» Tarefas a realizar:
A) Segundo o texto sobre o confinamento, durante quanto tempo podem os take-aways de Lisboa levar-nos até longe?
B) Transcreva do texto sobre o confinamento o trecho que vai de "Esta refeição custou-me" até "infecciosa. É tramado.".
C) Traduza para inglês esta frase do texto sobre o confinamento: "Outro grande problema é a impossibilidade de viajar."

» Excerto da fonte:
Esta refeição custou-me três chamadas, um e-mail, mensagens em duas redes sociais e uma pungente sensação de que começo a ficar fora de prazo. No fim, ainda tive de cozinhar. Mesmo assim, garanto-me capaz de repetir tudo de novo. Mas voltemos ao princípio.
Por esta altura, já todos experimentámos a neura do confinamento. Vamos sobrevivendo, mas não há como evitar. Esta merda é fodida.
Dizem-me amigos (que eu não sei disso) que uma das coisas mais fodidas é não foder. Está-se sempre com os filhos em cima (maior anti-coiso); ou o parceiro de pantufas perde poderes; ou fica-se assustado com o bicho nos outros – nunca se sabe se aqueles peitorais do Tinder não escondem uma insuficiência respiratória aguda e infecciosa. É tramado.
Outro grande problema é a impossibilidade de viajar. Não isso de “vá para fora cá dentro”, um contrassenso. Viajar, mesmo. Sair. Fazer malas. Ultrapassar fronteiras. Ouvir línguas. Viajar, mesmo, dá-nos oxigénio, muda-nos a cabeça de assunto. De sítio. De gente. De comida.
Ora, não tendo solução para nenhum dos dois constrangimentos, tenho um analgésico para o segundo. Há take-aways em Lisboa que, momentaneamente, nos podem levar até longe, mesmo que seja só por 45 minutos. Esta semana, por exemplo, quando dei por mim estava no vale de Bekáa, na região montanhosa de Zahlé, Líbano, chinelo no dedo e um calor bom para refrescar com tabbouleh.

» Dados do exercício:

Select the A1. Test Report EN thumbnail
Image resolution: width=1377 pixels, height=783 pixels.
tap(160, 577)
---
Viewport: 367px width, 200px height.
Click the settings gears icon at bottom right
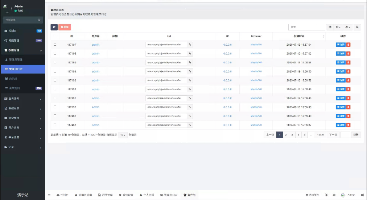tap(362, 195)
---
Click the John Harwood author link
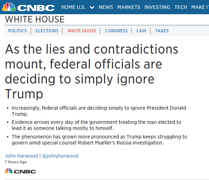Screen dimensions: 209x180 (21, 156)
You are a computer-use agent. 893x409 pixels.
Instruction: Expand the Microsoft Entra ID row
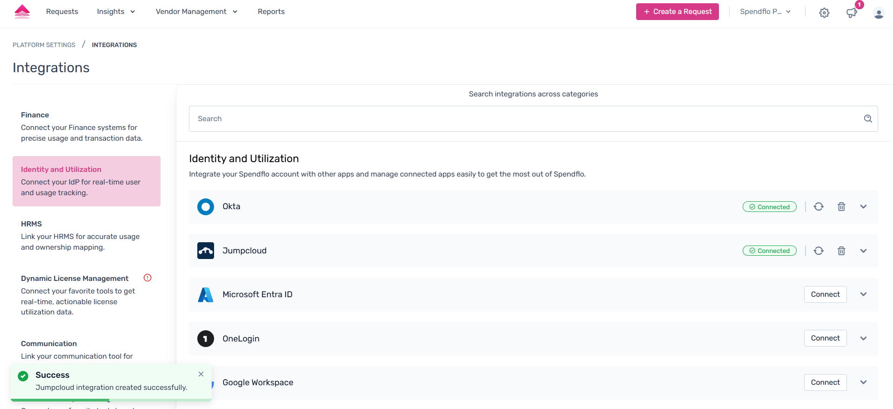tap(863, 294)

» Respostas por tarefa:
A) Mesmo que seja só por 45 minutos.

B)
Esta refeição custou-me três chamadas, um e-mail, mensagens em duas redes sociais e uma pungente sensação de que começo a ficar fora de prazo. No fim, ainda tive de cozinhar. Mesmo assim, garanto-me capaz de repetir tudo de novo. Mas voltemos ao princípio.
Por esta altura, já todos experimentámos a neura do confinamento. Vamos sobrevivendo, mas não há como evitar. Esta merda é fodida.
Dizem-me amigos (que eu não sei disso) que uma das coisas mais fodidas é não foder. Está-se sempre com os filhos em cima (maior anti-coiso); ou o parceiro de pantufas perde poderes; ou fica-se assustado com o bicho nos outros – nunca se sabe se aqueles peitorais do Tinder não escondem uma insuficiência respiratória aguda e infecciosa. É tramado.

C) Another big problem is the impossibility of traveling.